Source document –
───

Prior to sealing up the chamber and pumping the
vacuum system down, a LIGO optics technician
inspects one of LIGO’s core optics (mirrors) by
illuminating its surface with light at a glancing angle.
It is critical to LIGO's operation that there is no
contamination on any of its optical surfaces.
Credit: Matt Heintze/Caltech/MIT/LIGO Lab
Update, 11 February: A hundred years after Einstein predicted them, gravitational waves from a cataclysmic event a billion years ago have been observed.

For the first time, scientists have observed gravitational waves, ripples in the fabric of spacetime arriving at Earth from a cataclysmic event in the distant universe. This confirms a major prediction of Albert Einstein's 1915 general theory of relativity and opens an unprecedented new window to the cosmos.

The discovery was announced on 11 February at a press conference in Washington, DC, hosted by the National Science Foundation, the primary funder of the Laser Interferometer Gravitational Wave Observatory (LIGO).

───

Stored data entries
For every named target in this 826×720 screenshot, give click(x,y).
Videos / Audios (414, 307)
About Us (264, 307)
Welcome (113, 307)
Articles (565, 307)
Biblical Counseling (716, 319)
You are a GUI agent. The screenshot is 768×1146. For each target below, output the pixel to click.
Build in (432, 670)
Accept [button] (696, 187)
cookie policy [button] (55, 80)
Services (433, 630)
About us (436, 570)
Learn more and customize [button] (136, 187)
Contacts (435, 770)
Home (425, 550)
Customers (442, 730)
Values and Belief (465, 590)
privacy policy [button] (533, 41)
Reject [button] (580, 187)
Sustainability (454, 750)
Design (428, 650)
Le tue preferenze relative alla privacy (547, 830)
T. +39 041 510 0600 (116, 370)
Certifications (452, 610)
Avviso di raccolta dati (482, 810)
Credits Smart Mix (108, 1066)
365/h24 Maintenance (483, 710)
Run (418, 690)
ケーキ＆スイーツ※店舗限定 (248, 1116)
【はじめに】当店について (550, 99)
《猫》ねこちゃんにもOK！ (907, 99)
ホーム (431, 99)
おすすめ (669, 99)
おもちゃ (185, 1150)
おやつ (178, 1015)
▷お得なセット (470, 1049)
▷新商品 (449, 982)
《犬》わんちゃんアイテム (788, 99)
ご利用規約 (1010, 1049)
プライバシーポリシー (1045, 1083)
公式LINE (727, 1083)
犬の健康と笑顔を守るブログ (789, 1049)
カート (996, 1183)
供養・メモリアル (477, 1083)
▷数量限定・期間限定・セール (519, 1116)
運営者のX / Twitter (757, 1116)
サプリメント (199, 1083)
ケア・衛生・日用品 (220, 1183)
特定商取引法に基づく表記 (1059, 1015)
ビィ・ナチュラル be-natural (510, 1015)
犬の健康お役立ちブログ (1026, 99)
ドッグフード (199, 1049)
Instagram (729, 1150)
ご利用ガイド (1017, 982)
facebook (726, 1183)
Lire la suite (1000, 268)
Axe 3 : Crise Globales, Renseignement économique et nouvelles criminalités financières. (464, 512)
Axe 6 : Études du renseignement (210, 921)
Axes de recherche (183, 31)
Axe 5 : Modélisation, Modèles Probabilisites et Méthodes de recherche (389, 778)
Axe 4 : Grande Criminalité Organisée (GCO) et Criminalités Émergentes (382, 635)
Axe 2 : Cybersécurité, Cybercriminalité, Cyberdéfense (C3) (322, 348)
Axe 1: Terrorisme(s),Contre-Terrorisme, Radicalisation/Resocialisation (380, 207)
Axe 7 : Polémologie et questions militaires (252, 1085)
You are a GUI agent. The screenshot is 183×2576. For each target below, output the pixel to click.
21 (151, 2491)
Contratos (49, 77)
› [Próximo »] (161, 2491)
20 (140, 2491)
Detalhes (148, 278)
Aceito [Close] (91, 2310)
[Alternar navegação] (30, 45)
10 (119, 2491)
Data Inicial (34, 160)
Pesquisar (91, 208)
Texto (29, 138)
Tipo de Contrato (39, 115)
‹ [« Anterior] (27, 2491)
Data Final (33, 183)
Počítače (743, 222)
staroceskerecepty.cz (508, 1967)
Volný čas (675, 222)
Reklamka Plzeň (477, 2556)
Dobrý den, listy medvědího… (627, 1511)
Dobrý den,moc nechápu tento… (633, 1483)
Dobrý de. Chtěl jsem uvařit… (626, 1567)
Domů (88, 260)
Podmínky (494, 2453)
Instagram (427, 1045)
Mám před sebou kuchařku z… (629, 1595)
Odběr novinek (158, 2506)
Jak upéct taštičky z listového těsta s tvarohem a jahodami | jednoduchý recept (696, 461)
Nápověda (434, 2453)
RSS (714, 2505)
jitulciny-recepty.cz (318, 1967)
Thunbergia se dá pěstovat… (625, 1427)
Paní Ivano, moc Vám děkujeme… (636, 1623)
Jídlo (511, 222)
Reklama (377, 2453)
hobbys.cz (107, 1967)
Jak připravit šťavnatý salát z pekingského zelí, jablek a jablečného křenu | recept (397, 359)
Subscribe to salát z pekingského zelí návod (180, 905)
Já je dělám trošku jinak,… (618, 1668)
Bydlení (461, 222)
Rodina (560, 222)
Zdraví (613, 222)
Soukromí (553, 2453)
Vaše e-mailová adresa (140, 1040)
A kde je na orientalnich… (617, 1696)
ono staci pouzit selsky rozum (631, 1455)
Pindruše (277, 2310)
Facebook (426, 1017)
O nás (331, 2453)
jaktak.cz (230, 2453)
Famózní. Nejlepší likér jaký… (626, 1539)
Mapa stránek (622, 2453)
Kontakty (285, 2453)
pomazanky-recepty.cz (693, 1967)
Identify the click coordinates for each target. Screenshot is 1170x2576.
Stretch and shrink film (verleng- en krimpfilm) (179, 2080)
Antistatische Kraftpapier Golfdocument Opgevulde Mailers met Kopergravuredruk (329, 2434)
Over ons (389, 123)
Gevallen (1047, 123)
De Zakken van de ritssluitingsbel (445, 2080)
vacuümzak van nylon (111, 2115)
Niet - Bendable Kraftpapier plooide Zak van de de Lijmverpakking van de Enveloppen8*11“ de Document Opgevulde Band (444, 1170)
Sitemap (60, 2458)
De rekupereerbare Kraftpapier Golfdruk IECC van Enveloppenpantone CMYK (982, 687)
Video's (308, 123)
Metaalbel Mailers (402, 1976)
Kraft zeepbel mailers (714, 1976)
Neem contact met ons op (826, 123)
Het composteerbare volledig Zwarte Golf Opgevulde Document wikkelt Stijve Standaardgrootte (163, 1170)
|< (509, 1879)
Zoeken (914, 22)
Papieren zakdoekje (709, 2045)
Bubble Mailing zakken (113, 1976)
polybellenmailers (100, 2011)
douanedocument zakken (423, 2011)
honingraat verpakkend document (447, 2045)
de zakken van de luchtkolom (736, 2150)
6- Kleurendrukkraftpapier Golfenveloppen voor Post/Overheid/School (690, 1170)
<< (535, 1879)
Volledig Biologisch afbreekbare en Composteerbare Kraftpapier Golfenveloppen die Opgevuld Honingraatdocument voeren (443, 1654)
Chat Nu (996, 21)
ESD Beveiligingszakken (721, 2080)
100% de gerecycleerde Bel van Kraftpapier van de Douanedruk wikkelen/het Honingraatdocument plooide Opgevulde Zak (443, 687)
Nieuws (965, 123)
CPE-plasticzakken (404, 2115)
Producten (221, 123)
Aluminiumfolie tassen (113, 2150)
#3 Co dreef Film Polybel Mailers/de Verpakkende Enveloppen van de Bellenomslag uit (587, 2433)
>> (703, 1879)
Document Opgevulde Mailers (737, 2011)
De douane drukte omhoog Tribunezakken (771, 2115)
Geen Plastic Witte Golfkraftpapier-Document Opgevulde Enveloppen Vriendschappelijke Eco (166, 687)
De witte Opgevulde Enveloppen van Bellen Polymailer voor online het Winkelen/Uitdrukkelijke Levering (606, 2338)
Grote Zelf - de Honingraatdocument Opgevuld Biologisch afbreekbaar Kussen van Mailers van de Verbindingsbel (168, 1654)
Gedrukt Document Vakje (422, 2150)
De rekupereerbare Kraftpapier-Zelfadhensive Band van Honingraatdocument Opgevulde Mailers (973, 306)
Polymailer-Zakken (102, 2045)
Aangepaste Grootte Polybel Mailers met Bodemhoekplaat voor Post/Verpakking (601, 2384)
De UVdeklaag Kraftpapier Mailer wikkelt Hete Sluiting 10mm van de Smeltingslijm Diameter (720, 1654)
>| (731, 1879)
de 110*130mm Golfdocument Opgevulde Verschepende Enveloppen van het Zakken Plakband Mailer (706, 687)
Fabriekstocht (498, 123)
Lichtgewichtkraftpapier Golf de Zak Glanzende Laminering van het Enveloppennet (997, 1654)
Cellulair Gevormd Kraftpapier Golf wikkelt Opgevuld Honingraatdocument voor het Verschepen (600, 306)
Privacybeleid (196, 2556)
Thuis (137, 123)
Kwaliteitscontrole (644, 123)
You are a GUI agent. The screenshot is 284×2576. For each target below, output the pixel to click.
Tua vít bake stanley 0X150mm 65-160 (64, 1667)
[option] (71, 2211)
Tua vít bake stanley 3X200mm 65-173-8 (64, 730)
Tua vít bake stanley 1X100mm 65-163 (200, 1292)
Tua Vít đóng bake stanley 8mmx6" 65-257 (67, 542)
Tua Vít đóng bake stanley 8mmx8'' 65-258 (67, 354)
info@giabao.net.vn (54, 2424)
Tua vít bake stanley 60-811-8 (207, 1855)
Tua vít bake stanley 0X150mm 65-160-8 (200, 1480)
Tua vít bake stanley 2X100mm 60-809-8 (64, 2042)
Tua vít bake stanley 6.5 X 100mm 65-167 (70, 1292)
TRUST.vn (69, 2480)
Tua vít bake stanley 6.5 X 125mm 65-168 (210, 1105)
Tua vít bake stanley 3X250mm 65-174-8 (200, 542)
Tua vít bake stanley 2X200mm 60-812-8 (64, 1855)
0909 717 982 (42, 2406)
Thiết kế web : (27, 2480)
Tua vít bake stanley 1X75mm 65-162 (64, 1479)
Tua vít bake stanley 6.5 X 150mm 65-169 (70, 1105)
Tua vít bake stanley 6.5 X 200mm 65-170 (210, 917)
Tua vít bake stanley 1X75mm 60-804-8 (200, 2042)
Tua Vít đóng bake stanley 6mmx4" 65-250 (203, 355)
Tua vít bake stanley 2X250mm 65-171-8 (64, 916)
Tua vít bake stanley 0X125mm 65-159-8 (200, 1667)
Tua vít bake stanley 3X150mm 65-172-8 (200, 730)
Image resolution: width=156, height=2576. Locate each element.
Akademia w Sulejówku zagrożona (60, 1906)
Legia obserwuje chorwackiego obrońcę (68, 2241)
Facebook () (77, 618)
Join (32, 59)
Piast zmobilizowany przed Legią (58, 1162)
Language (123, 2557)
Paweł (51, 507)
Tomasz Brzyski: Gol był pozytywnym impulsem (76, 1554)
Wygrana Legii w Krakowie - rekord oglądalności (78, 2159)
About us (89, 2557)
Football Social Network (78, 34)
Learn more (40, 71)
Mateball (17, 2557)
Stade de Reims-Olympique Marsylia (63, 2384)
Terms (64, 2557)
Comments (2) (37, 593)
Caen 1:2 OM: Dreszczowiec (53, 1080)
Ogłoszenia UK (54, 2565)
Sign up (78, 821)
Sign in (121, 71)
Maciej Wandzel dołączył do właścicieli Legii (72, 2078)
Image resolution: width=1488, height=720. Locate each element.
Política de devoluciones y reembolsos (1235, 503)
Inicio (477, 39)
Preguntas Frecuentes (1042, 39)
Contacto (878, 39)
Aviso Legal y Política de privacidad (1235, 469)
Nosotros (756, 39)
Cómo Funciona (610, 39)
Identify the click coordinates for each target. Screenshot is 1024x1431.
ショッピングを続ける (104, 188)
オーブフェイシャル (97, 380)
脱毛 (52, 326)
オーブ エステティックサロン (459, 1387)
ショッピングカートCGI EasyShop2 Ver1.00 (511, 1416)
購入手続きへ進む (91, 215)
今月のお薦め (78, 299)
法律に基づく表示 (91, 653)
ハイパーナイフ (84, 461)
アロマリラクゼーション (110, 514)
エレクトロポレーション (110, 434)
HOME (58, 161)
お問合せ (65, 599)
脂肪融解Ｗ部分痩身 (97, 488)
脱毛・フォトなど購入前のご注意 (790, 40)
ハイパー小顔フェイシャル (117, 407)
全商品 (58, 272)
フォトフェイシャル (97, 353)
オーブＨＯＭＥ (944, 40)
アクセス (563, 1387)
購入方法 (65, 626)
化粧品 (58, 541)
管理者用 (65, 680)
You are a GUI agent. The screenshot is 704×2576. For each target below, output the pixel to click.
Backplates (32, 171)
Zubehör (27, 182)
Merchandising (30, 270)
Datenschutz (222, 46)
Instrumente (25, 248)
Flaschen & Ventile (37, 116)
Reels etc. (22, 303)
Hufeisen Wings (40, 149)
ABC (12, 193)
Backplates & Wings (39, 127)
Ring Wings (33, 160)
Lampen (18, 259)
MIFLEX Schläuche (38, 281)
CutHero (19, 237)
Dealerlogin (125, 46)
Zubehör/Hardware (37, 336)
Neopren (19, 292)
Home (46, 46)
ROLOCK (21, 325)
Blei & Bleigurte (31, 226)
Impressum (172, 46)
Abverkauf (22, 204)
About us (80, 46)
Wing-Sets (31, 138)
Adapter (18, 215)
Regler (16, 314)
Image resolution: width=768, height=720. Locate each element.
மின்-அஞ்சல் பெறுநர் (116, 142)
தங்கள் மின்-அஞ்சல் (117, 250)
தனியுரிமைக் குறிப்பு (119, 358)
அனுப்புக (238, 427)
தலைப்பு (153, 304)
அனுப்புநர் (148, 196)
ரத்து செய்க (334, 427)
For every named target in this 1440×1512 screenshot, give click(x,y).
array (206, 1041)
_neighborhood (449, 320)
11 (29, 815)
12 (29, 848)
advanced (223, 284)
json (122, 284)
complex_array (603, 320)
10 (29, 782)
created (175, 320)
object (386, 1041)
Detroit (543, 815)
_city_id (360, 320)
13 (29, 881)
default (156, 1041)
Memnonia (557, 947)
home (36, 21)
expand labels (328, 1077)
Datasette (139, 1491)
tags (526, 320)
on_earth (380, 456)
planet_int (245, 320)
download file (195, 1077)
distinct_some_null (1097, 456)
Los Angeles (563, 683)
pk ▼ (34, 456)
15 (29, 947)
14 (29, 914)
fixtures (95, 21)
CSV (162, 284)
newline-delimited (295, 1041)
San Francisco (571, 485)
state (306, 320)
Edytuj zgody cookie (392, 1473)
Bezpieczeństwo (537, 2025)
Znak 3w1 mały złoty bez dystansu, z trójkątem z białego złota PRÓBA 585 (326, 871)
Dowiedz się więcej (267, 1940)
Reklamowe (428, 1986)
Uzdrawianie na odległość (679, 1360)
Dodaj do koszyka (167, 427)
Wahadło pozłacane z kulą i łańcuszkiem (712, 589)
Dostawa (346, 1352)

───

Exercise aim –
Carry on the article about LIGO's first observation of gravitational waves, starting after its final sentence.

Final result –
The gravitational waves were produced during the final fraction of a second of the merger of two black holes to produce a single, more massive spinning black hole. This collision of two black holes had been predicted but never observed.

The event took place on 14 September 2015 at 5:51 a.m. EDT (09:51 UTC) by both of the twin (LIGO) detectors, located in Livingston, Louisiana, and Hanford, Washington. The LIGO observatories are funded by the National Science Foundation (NSF), and were conceived, built and are operated by the California Institute of Technology (Caltech) and the Massachusetts Institute of Technology (MIT).


Earlier this week (on 8 February), we wrote:

Gravitational wave rumors pulsate through media


The control room of the LIGO Hanford detector site
near Hanford, Washington. Credit: Caltech/MIT/LIGO Lab
The cosmic rumor mill has been busy lately with tweets and lots of buzz about a potential announcement of observation of gravitational waves by the Laser Interferometer Gravitational Wave Observatory (LIGO). Predicted by Einstein 100 years ago, gravitational waves are ripples in space-time caused by collisions of massive objects like black holes and neutron star.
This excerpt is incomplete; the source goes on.